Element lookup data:

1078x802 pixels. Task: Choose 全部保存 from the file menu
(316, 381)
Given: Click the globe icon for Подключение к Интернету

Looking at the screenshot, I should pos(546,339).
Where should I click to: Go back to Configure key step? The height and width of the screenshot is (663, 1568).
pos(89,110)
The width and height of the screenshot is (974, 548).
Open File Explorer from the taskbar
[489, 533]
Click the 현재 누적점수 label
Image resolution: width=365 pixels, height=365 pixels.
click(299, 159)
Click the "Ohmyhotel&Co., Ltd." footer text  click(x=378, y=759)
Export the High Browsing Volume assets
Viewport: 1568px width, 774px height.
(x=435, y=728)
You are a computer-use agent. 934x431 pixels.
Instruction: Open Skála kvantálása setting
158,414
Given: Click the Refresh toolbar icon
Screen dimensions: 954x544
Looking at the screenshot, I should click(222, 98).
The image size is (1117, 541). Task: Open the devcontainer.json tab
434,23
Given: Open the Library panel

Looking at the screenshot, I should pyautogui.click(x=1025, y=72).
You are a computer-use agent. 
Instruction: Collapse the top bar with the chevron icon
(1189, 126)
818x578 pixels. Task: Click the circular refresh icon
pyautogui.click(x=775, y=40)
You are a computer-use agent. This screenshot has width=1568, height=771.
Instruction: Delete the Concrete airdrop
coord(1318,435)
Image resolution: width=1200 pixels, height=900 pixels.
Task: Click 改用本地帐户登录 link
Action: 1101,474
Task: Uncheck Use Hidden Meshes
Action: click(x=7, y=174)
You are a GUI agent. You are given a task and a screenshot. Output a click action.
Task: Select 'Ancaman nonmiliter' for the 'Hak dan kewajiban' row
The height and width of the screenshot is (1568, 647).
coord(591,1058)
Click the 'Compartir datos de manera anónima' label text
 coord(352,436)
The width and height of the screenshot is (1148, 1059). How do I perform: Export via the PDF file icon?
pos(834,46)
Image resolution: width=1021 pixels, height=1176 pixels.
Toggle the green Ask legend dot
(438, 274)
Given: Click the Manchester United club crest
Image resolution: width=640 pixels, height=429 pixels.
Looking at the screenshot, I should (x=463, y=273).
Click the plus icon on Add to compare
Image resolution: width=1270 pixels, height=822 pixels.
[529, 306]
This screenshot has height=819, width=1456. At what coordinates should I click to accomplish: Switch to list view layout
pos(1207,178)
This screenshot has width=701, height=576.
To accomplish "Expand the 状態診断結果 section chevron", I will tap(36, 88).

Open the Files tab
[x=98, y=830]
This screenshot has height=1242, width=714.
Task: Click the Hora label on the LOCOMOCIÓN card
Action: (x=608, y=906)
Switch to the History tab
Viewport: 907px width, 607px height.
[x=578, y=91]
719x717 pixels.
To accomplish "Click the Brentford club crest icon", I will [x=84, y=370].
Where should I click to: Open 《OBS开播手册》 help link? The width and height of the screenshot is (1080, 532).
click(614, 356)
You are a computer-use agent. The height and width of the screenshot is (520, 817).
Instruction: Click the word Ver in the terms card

* [WHAT THE TASK REQUIRES] Print all of the data above verbatim, line for line.

* [RESULT]
1078x802 pixels. Task: Choose 全部保存 from the file menu
(316, 381)
Given: Click the globe icon for Подключение к Интернету

Looking at the screenshot, I should pos(546,339).
Where should I click to: Go back to Configure key step? The height and width of the screenshot is (663, 1568).
pos(89,110)
The width and height of the screenshot is (974, 548).
Open File Explorer from the taskbar
[489, 533]
Click the 현재 누적점수 label
Image resolution: width=365 pixels, height=365 pixels.
click(299, 159)
Click the "Ohmyhotel&Co., Ltd." footer text  click(x=378, y=759)
Export the High Browsing Volume assets
Viewport: 1568px width, 774px height.
(x=435, y=728)
You are a computer-use agent. 934x431 pixels.
Instruction: Open Skála kvantálása setting
158,414
Given: Click the Refresh toolbar icon
Screen dimensions: 954x544
Looking at the screenshot, I should click(222, 98).
The image size is (1117, 541). Task: Open the devcontainer.json tab
434,23
Given: Open the Library panel

Looking at the screenshot, I should pyautogui.click(x=1025, y=72).
You are a computer-use agent. 
Instruction: Collapse the top bar with the chevron icon
(1189, 126)
818x578 pixels. Task: Click the circular refresh icon
pyautogui.click(x=775, y=40)
You are a computer-use agent. This screenshot has width=1568, height=771.
Instruction: Delete the Concrete airdrop
coord(1318,435)
Image resolution: width=1200 pixels, height=900 pixels.
Task: Click 改用本地帐户登录 link
Action: 1101,474
Task: Uncheck Use Hidden Meshes
Action: click(x=7, y=174)
You are a GUI agent. You are given a task and a screenshot. Output a click action.
Task: Select 'Ancaman nonmiliter' for the 'Hak dan kewajiban' row
The height and width of the screenshot is (1568, 647).
coord(591,1058)
Click the 'Compartir datos de manera anónima' label text
 coord(352,436)
The width and height of the screenshot is (1148, 1059). How do I perform: Export via the PDF file icon?
pos(834,46)
Image resolution: width=1021 pixels, height=1176 pixels.
Toggle the green Ask legend dot
(438, 274)
Given: Click the Manchester United club crest
Image resolution: width=640 pixels, height=429 pixels.
Looking at the screenshot, I should (x=463, y=273).
Click the plus icon on Add to compare
Image resolution: width=1270 pixels, height=822 pixels.
[529, 306]
This screenshot has height=819, width=1456. At what coordinates should I click to accomplish: Switch to list view layout
pos(1207,178)
This screenshot has width=701, height=576.
To accomplish "Expand the 状態診断結果 section chevron", I will tap(36, 88).

Open the Files tab
[x=98, y=830]
This screenshot has height=1242, width=714.
Task: Click the Hora label on the LOCOMOCIÓN card
Action: (x=608, y=906)
Switch to the History tab
Viewport: 907px width, 607px height.
[x=578, y=91]
719x717 pixels.
To accomplish "Click the Brentford club crest icon", I will [x=84, y=370].
Where should I click to: Open 《OBS开播手册》 help link? The width and height of the screenshot is (1080, 532).
click(614, 356)
You are a computer-use agent. The height and width of the screenshot is (520, 817).
Instruction: Click the word Ver in the terms card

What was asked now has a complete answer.